Thursday, November 19, 2015

Introducing new Métis Local 1880 President Gail McLenaghan

Metis Nation Local 1880 President Gail McLenaghan
Josh Davis

On Thursday November 19 members of the community had the opportunity to speak with Métis Nation Local 1880’s newly elected President, Gail McLenaghan. McLenaghan spoke about her duties as Métis President, Métis Week, and the history of Louis Riel. On Monday there was a flag-raising at Kootenai Brown Pioneer Village at (1:00). McLenaghan is excited to be the new president, having helped start the Pincher Creek association over thirteen years ago.

“We honour Louis Riel,” said McLenaghan of Métis week. “He was hung on November 16th in 1885. All over Alberta there are things going on. We had a flag raising at the museum on Monday, and this today, and the kids program tomorrow.” McLenaghan explained a little of the history of Louis Riel, a Manitoban born politician who served as a political leader of the Métis people of the Canadian prairies. Emerging as a leader during the Red River Rebellion, Riel fought for the rights of the Métis people, who did not hold the titles for their lands, during 1869 – 1870. The end result of this was the creation of the Province of Manitoba. Following this, Riel faced stern opposition from the Canadian government, choosing political exile in the United States over the arrest and assassination many of his peers faced. “Then he came back, and there was the rebellion,” said McLenaghan, referring to the North-West Rebellion of 1885. “Him and Gabriel Dumont fought for our people. We didn’t win, and they hung him.” Lois Riel famously said "my people will sleep for 100 years, and when they awake, it will be the artists who give them back their spirit," and McLenaghan noted that it has been over 100 years since his death. “We’re just starting to get noticed as a people.”

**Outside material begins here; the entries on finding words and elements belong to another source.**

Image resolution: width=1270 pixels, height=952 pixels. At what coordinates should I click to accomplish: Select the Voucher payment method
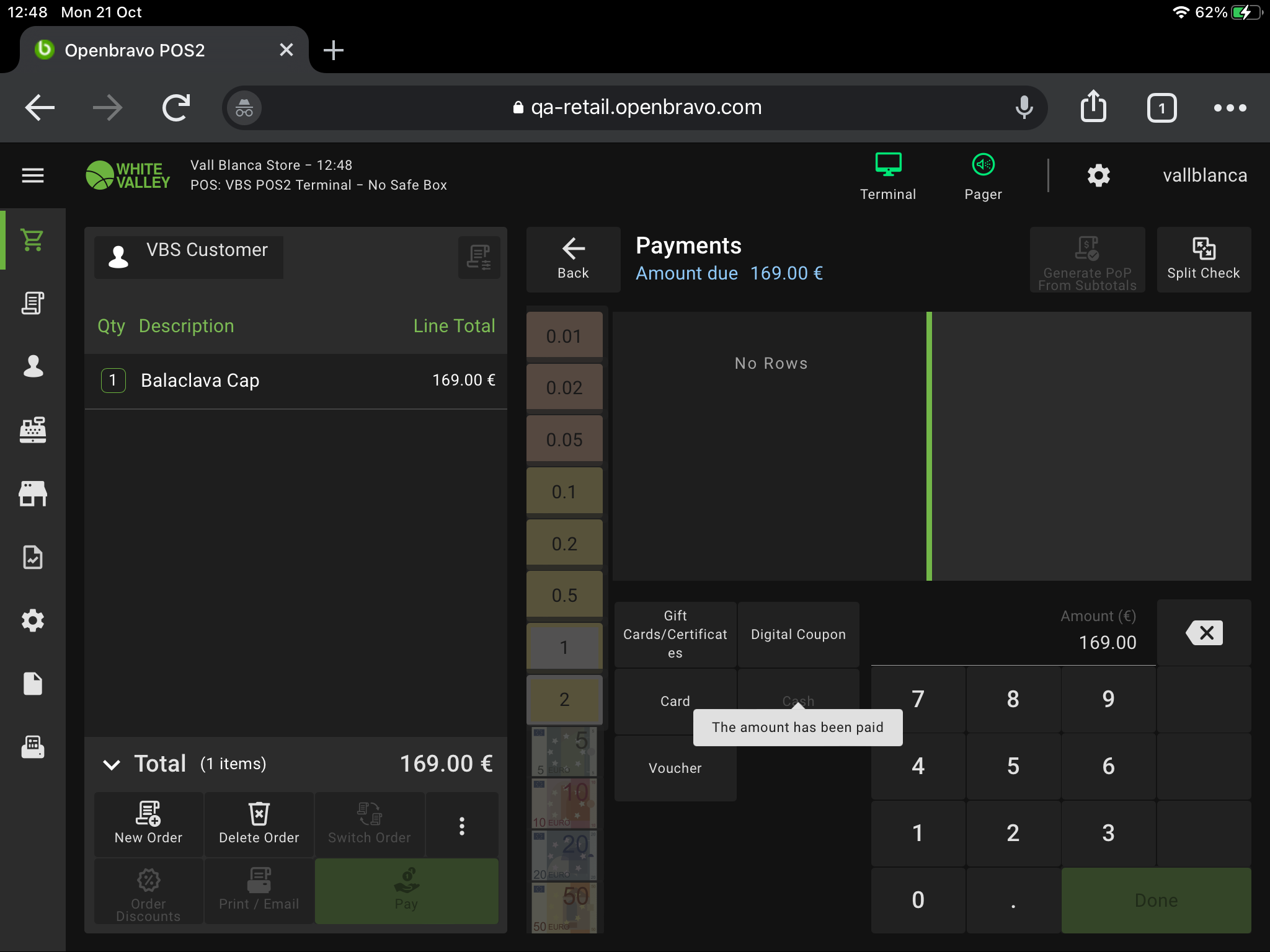675,768
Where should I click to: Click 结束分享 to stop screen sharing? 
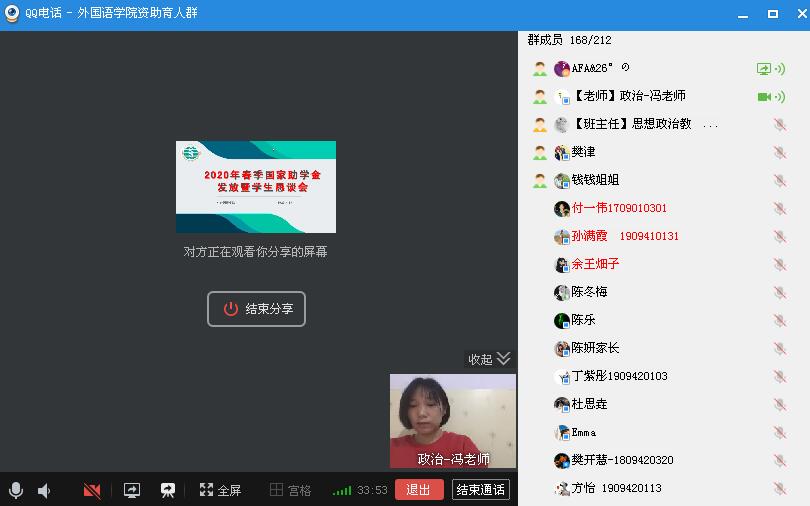pos(256,309)
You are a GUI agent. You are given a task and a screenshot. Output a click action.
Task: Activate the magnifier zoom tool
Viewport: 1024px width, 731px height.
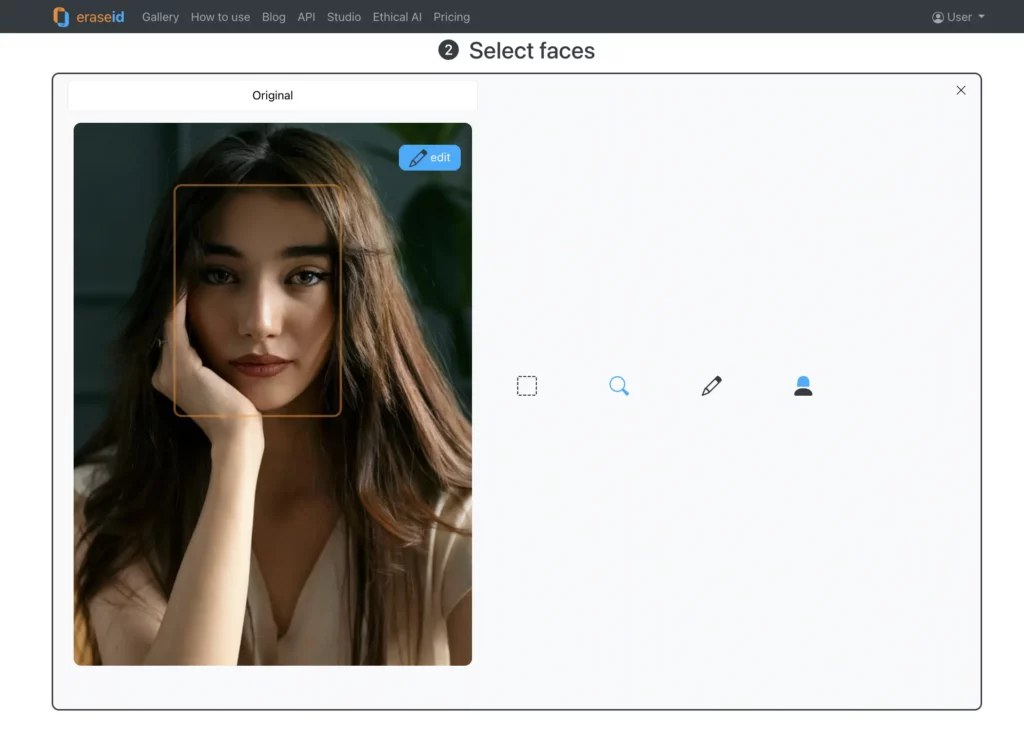point(619,385)
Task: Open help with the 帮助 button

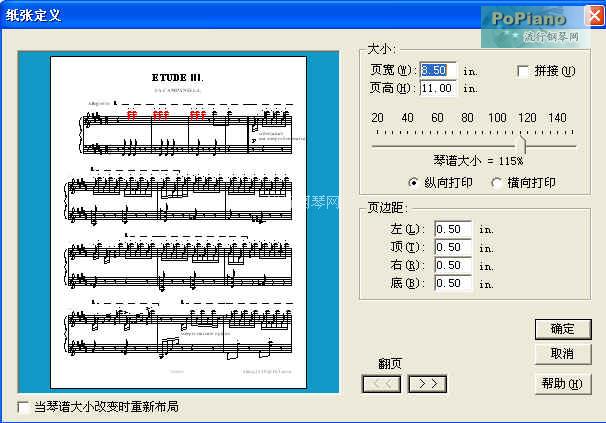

(left to right) Metis Local 1880 Treasurer Gerry Pollock, Director Anita Doell, President Gail McLenaghan
McLenaghan explained that her office helps young people apply for their status to the Métis Nation of Alberta. “We’ll help as much as we can. We’ll take photos, and we fill out the application with you, and get you started on that road.” Following this the application travels to Calgary and Edmonton. “If they need anything else we have to search it out. There’s lots of research that goes on.” She explained that the Provincial Archives of Alberta are incredibly helpful in this process. “That’s how I got my status.” McLenaghan said that being president of the Métis Association will involve attending a lot of meetings. “Anything in town that I can go to, I’ll try and be there.”

On Friday, November 20 the Napi Friendship Association and Métis Association will be hosting a pizza party from 1 pm to 3 pm at the Pincher Creek’s Metis Office in the Provincial Building on the main floor. After that, the Métis Association is hosting their Christmas party on December 13 at 1:00 pm. They are also having a meeting with citizens of Calgary on the Grassy Mountain on December 14 at 6:00. The Métis Association will also be sending its youth dog-sledding in February, and are attempting to set up a retreat to Fort Edmonton, to be announced at a later date.